Penguins are neither gay nor bisexual nor heterosexual. Penguins do, however, tend to partner for life (as do certain other types of birds). If the zoo had flown in additional male penguins--even if these new penguins were extremely attractive--the "gay" penguins would probably not have left their partners for these new penguins either, because they were *already partnered.* That's what's key.

Posted by: Random Lawyer | Jun 12, 2005 1:54:14 AM

Man, it's stuff like this that makes conservatives laugh at us.

Posted by: Jeff V. | Jun 10, 2005 1:33:51 PM

If a species breeds a set of individuals who don't want to breed any further, why should we force them to?
In the wild, they'd die out.
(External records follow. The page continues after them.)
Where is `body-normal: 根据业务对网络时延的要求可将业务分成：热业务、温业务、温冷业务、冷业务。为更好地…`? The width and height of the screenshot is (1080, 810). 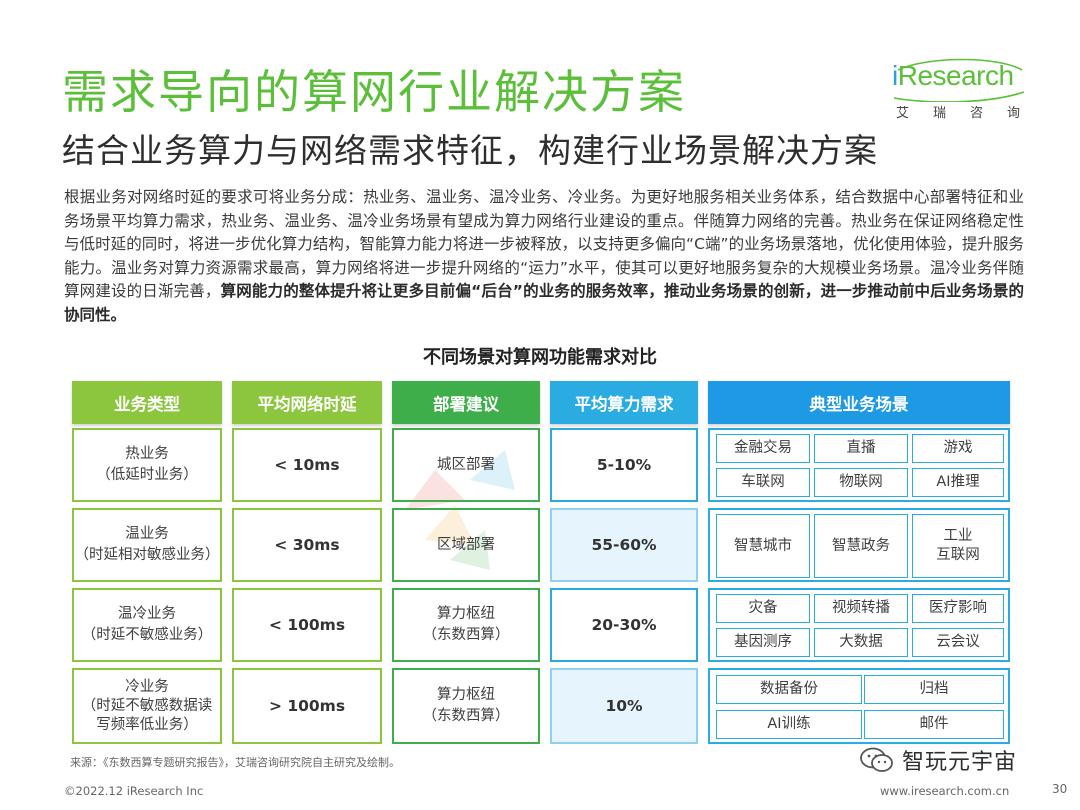 body-normal: 根据业务对网络时延的要求可将业务分成：热业务、温业务、温冷业务、冷业务。为更好地… is located at coordinates (544, 244).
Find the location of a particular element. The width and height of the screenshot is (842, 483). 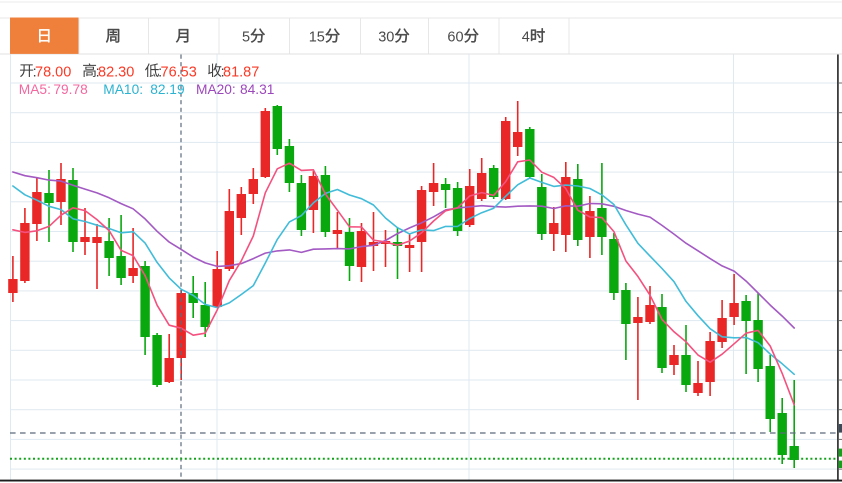

svg-text: 15 is located at coordinates (317, 37).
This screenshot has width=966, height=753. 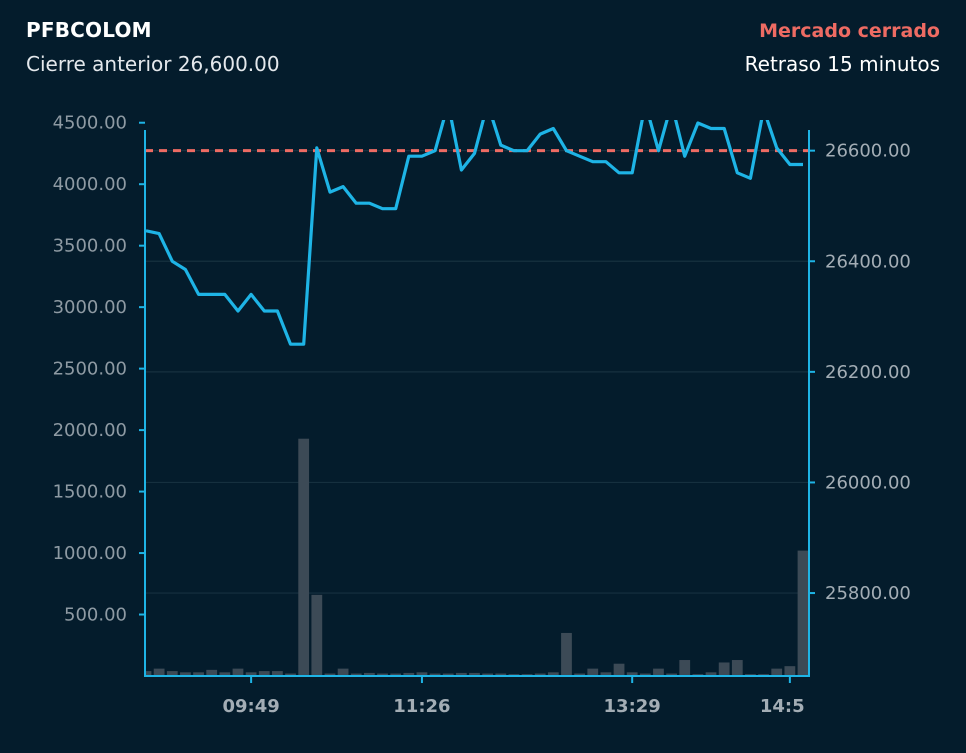 What do you see at coordinates (90, 308) in the screenshot?
I see `left-axis-tick-label: 3000.00` at bounding box center [90, 308].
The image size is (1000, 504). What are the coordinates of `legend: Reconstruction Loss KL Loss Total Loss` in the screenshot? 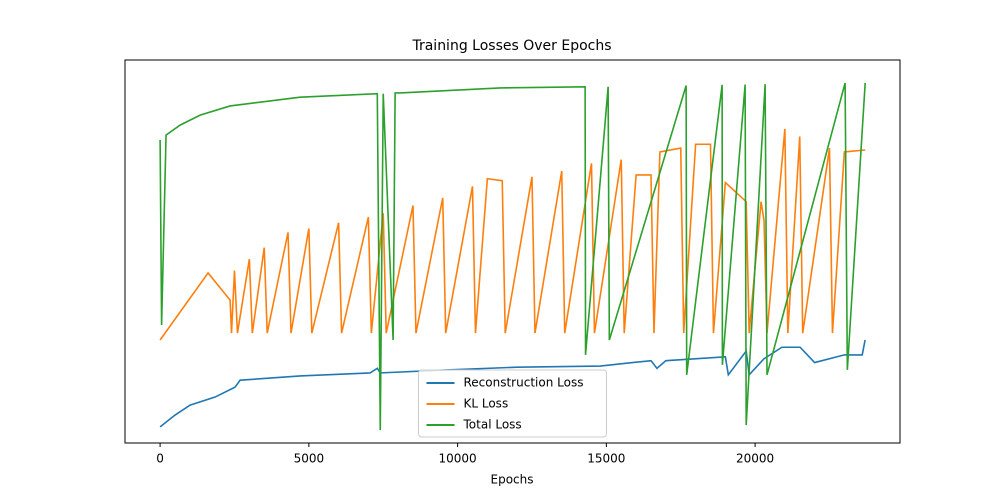 It's located at (512, 404).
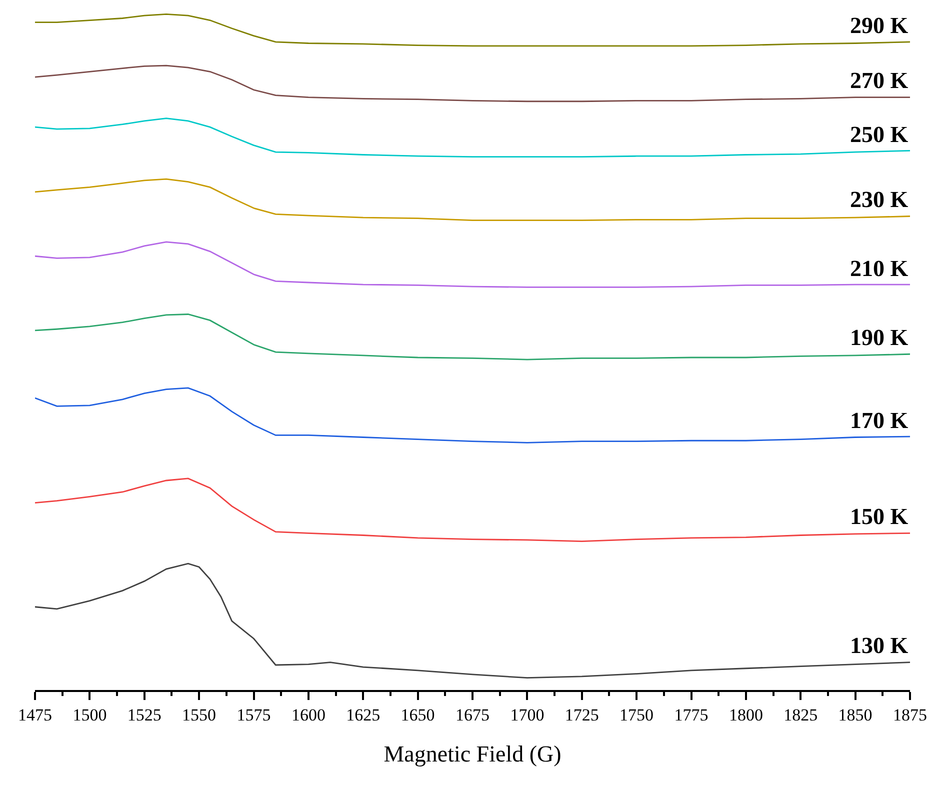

Darwin at work. What makes species preservation a goal worthy of employing force, or inflicting duress?

Nothing for or against gays here. If the pengiuns had evolved to be bored by sex, I'd argue for them dying off.

Posted by: Adam | Jun 10, 2005 1:25:24 PM

The very idea that penguins could have gay rights deserving of some special dignity beyond absence-of-cruelty is a little weird. As much as I like the modern ideal that says that animals have the right to be free from cruelty from humans, it's a far cry from that to say that animals have the right to the full exercise of subjectivity, sexual choice, etc. that humans have.

What next? Are we going to demand that penguins and other animals not be bred unless they've shown some equivalent of romantic love for their partners?